The founder of the New York-based hedge fund Platinum Partners and six associates were arrested and charged Dec. 19 with securities and investment adviser fraud over what federal authorities said was a $1 billion investment scam, in part using the assets of a now-defunct oil driller.
Founder Mark Nordlicht and David Levy, his co-chief investment officer at Platinum, were involved in an effort to defraud investors from 2011 to 2016, according to an indictment filed in U.S. District Court for the Eastern District of New York. The indictment claims the two were joined by several other associates in 2012 to commit fraud through "material misrepresentations and omissions" relating to assets controlled by the fund.
Nordlicht and his associates "engaged in one of the largest and most brazen investment frauds perpetrated on the investing public," U.S. Attorney Robert Capers said in a statement accompanying the indictment. They are accused of systematically overstating the value of assets held in Platinum funds and then relying on high-interest loans from other Platinum funds and new investments to repay older investors, all while raking in fees.
"[The defendants] concealed a growing liquidity crisis by transferring money between the funds, making preferential redemptions to favored investors, and using misrepresentations to attract new investors to the struggling funds during what internal documents described as 'Hail Mary time,'" the SEC said.
Among other assets, Platinum at one point controlled the now-defunct Black Elk Energy Offshore Operations, which owned a drilling platform in the Gulf of Mexico where three people were killed in a November 2012 accident. The explosion on the Black Elk platform occurred during "hot work," or activities that generate heat or sparks, near an oil storage tank, which ignited hydrocarbon vapors, according to investigators.
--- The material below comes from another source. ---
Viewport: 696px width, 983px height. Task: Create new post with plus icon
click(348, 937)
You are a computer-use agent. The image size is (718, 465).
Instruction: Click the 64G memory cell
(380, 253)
The company later filed for bankruptcy and has been dissolved.
As part of the indictment, the SEC said Nordlicht masterminded a scheme to divert almost $100 million from Black Elk to boost Platinum funds.
"Platinum Partners purported to be a standard bearer in the hedge fund industry, reporting annual average returns of more than 17% since inception in 2003. In reality, their returns were the result of the overvaluation of their largest assets, which eventually led to Nordlicht and his co-conspirators operating Platinum like a Ponzi scheme, where they used loans and new investor funds to pay off existing investors," he said. "The charges and arrests announced today reflect our steadfast commitment to holding accountable hedge funds on Wall Street who rip off investors for personal gain."
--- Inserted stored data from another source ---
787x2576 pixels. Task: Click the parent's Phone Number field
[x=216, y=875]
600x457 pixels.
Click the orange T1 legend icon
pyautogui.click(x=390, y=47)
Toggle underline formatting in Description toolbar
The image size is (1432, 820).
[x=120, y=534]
One of the first indications that Nordlicht, Levy and Platinum were under scrutiny came in early November, when a Black Elk bankruptcy trustee filed suit in state court in Harris County, Texas, "alleging gross negligence, breaches of fiduciary duty, fraud and breaches of an operating agreement by the hedge fund investors, managers (directors) and officers of Black Elk." In a Nov. 23 federal bankruptcy filing by Black Elk, Nordlicht, Levy and several others said they were "facing potential claims and/or lawsuits from the bankruptcy trustee, the Securities and Exchange Commission, the U.S. Department of Justice, the Internal Revenue Service, the U.S Postal Service, and other individuals or entities."
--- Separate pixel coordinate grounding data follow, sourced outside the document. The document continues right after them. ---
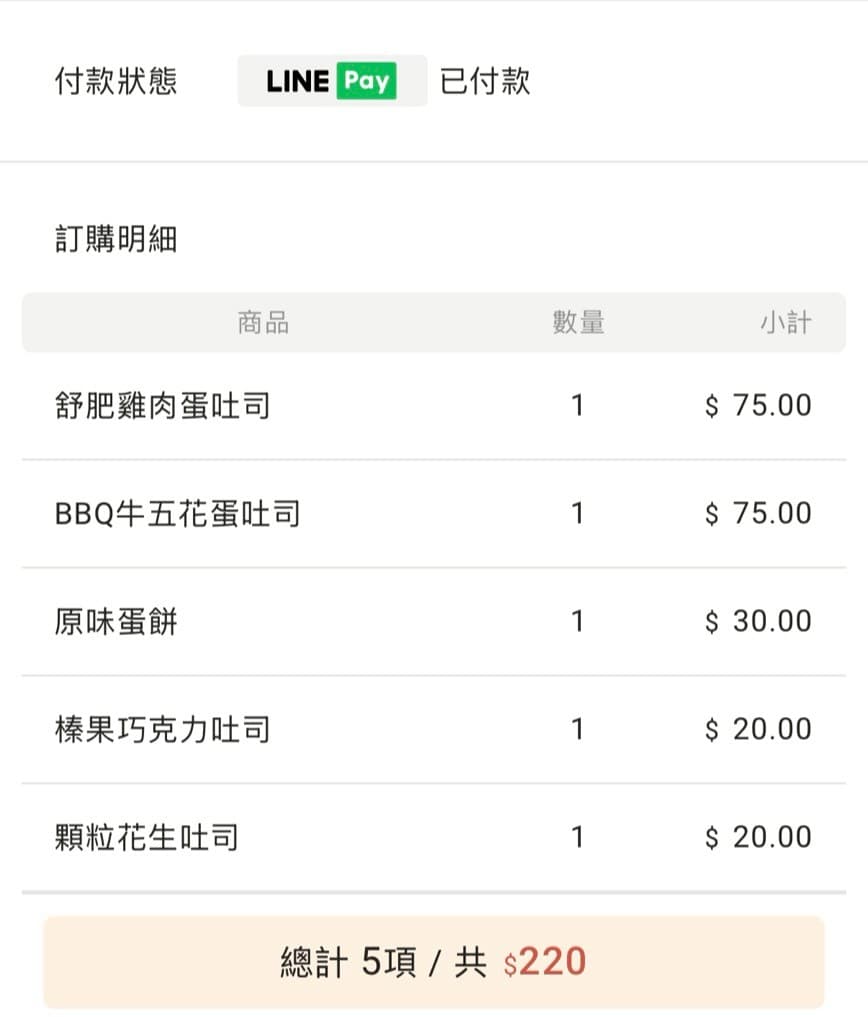Click the $ 75.00 subtotal of BBQ牛五花蛋吐司
Image resolution: width=868 pixels, height=1017 pixels.
click(758, 514)
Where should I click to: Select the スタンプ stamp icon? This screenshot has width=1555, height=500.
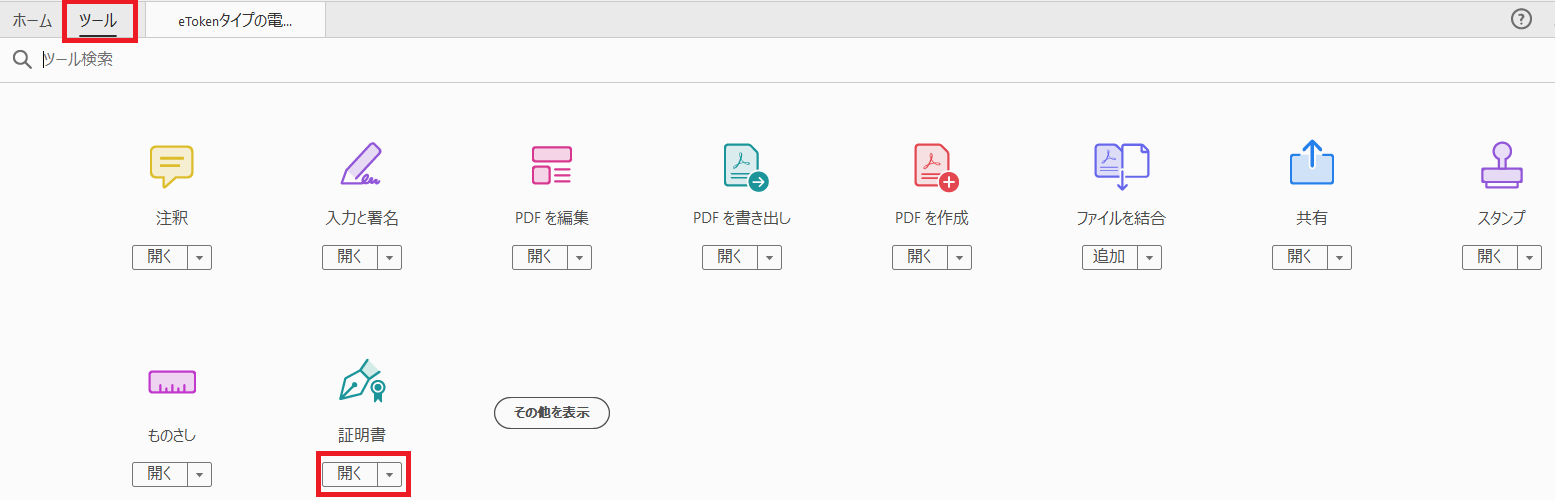coord(1501,166)
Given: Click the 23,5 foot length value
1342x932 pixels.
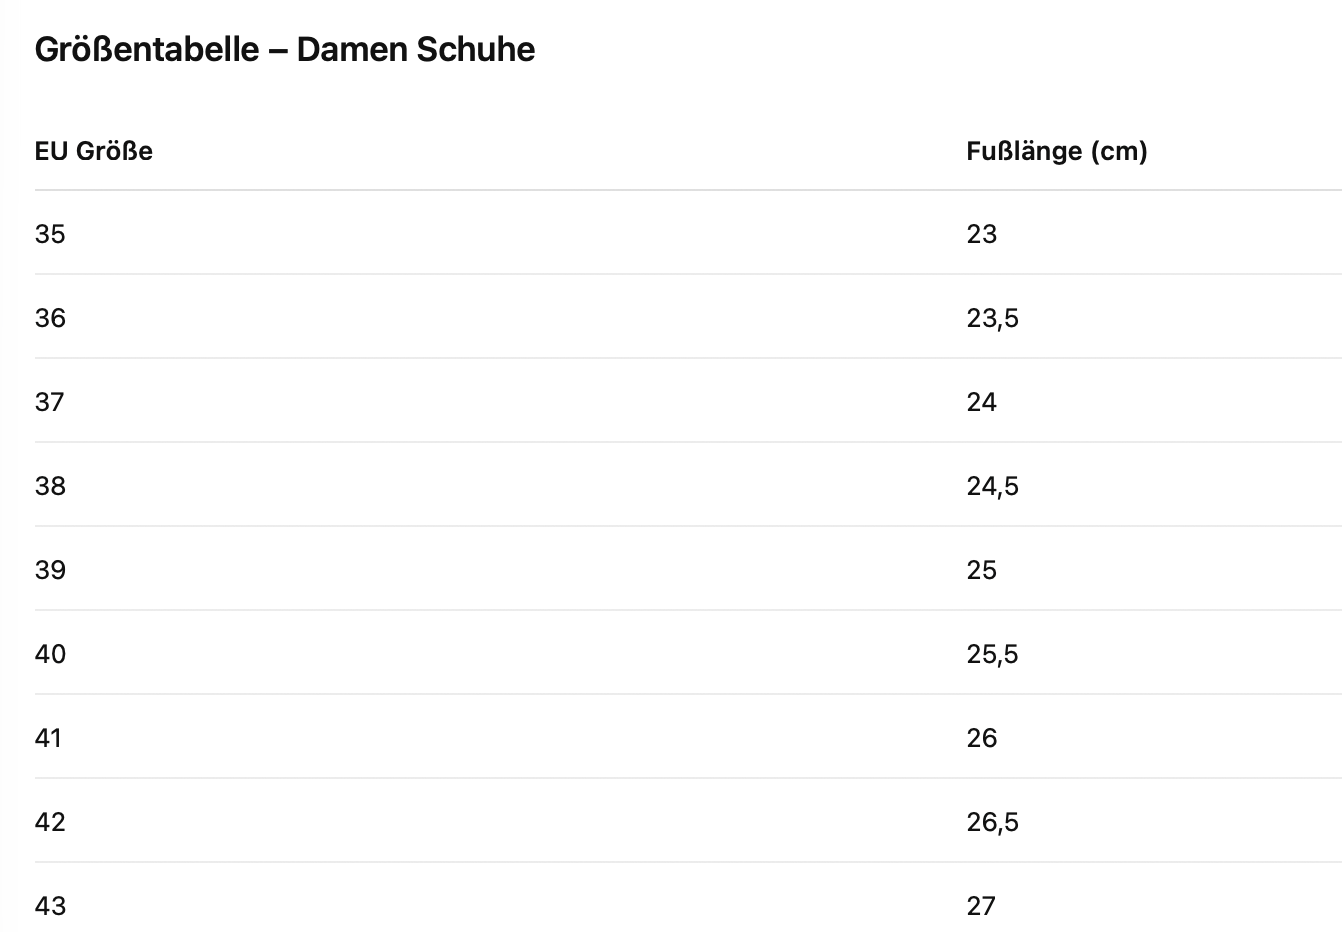Looking at the screenshot, I should pyautogui.click(x=993, y=318).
Nordlicht, Levy, Uri Landesman, Joseph SanFilippo and Joseph Mann were charged with securities fraud, investment adviser fraud and several conspiracy counts relating to allegedly defrauding Platinum investors. Nordlicht and Levy also face securities fraud and conspiracy charges for allegedly victimizing Black Elk investors, along with Daniel Small and Jeffrey Shulse. Landesman, SanFilippo, Mann and Small are also current or former Platinum officials, while Shulse is a former CEO of Black Elk.